The article cites leaders including Javier Milei in Argentina, Rodrigo Paz Pereira in Bolivia, Daniel Noboa in Ecuador, and José Antonio Kast in Chile as part of the right-wing wave. In Argentina, Milei’s rise pushed out the Peronists and Kirchnerists, led to harsher policy on the AMIA bombing case, and resulted in Argentina designating the Islamic Revolutionary Guard Corps as a terrorist organization. In Bolivia, the end of MAS rule under Paz led to cooler ties with Tehran and the cancellation of military agreements signed with Iran.
The biggest blow, the article says, came months ago with the fall of Nicolás Maduro’s government in Venezuela, which deprived Iran of its most important base in the Western Hemisphere. The political changes quickly triggered severe economic damage, as trade, investment, oil and gold swap networks, worth billions of dollars, collapsed under governments unwilling to help evade sanctions. South America, once a financial bridge for the Iranian regime, is now described as hostile to its criminal-economic networks.

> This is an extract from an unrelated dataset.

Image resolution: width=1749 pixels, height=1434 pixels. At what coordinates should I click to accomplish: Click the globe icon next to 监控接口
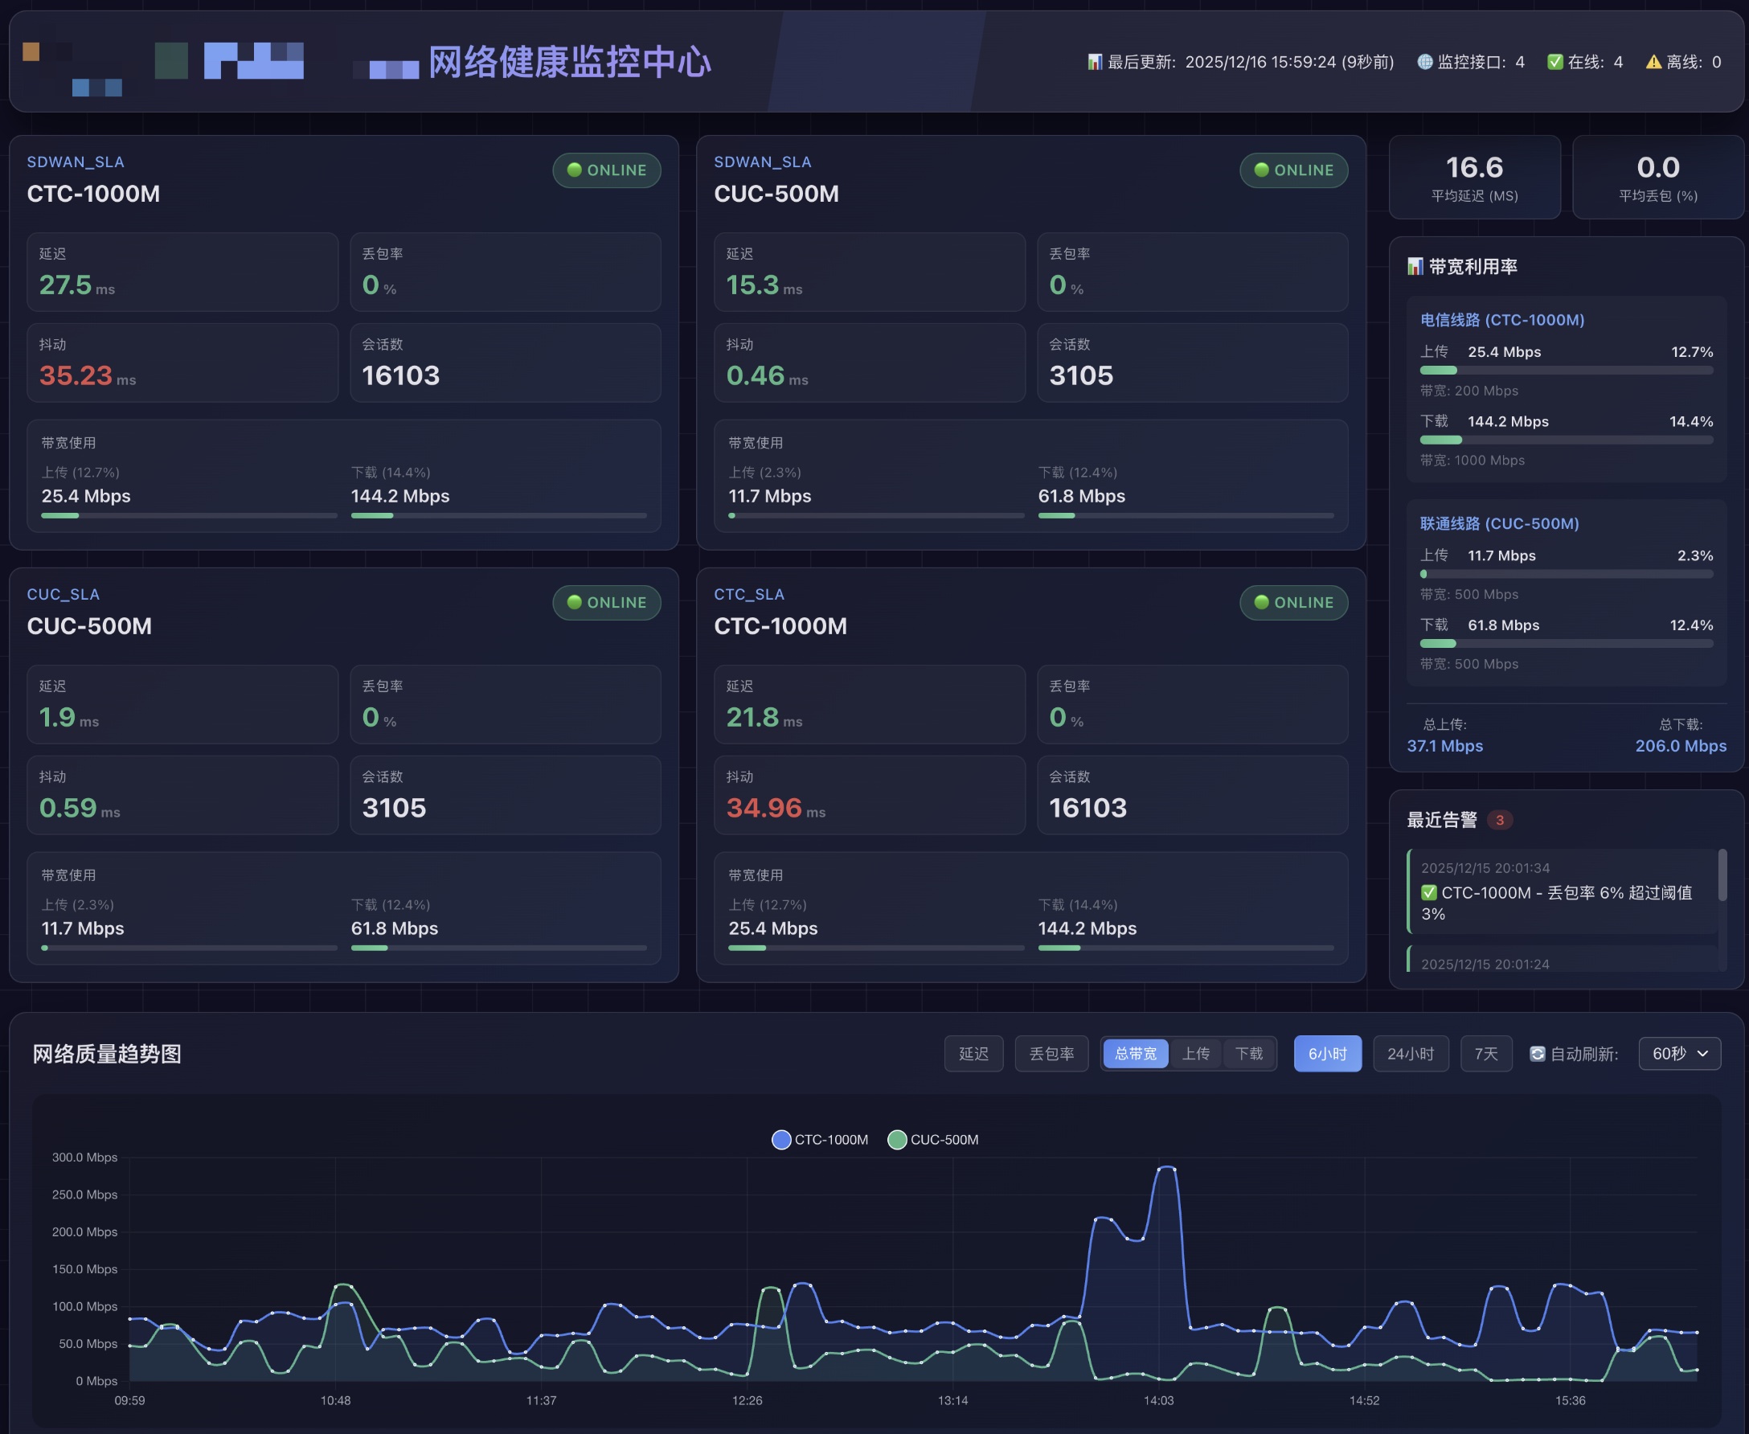click(x=1424, y=62)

On the security front, Iran and Hezbollah lost safe havens that had functioned as hubs for financing and logistics. Venezuela stopped serving as a center for discounted oil sales to China, money laundering, drug trafficking, gold mining, and the spread of drones and weapons. In Argentina and Ecuador, the terror designation of the Islamic Revolutionary Guard Corps, along with intensified pressure in the Tri-Border Area, severed a major revenue stream for Hezbollah from drug cartels. The article concludes that Iran has lost strategic depth, operational bases, and vital income sources in the region, leaving it more isolated and weaker internationally.